**Task:** In the entries below, how many lines contain the word "will"? State the number and nothing more.
START Material supplied
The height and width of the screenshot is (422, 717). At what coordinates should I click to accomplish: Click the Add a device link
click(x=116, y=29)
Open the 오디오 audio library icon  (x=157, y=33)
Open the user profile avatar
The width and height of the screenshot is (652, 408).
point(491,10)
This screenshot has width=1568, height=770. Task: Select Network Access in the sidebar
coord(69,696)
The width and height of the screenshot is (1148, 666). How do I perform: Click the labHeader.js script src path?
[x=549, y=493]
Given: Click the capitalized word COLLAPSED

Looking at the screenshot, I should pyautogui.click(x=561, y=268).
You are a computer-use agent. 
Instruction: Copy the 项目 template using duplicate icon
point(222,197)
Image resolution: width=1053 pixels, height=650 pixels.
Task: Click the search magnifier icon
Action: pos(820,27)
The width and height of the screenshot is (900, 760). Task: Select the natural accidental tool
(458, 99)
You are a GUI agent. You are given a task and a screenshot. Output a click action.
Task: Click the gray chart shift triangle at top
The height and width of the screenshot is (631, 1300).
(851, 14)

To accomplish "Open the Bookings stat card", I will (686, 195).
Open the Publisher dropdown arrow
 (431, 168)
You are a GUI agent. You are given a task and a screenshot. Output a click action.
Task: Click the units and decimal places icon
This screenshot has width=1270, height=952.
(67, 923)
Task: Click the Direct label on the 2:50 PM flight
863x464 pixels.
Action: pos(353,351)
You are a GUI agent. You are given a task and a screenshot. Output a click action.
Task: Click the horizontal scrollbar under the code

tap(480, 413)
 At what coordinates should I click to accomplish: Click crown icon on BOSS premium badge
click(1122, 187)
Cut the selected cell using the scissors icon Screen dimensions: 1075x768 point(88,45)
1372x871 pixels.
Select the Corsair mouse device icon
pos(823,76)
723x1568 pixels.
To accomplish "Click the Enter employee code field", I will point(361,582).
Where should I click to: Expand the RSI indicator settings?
END Material supplied
**Answer for the task:** 2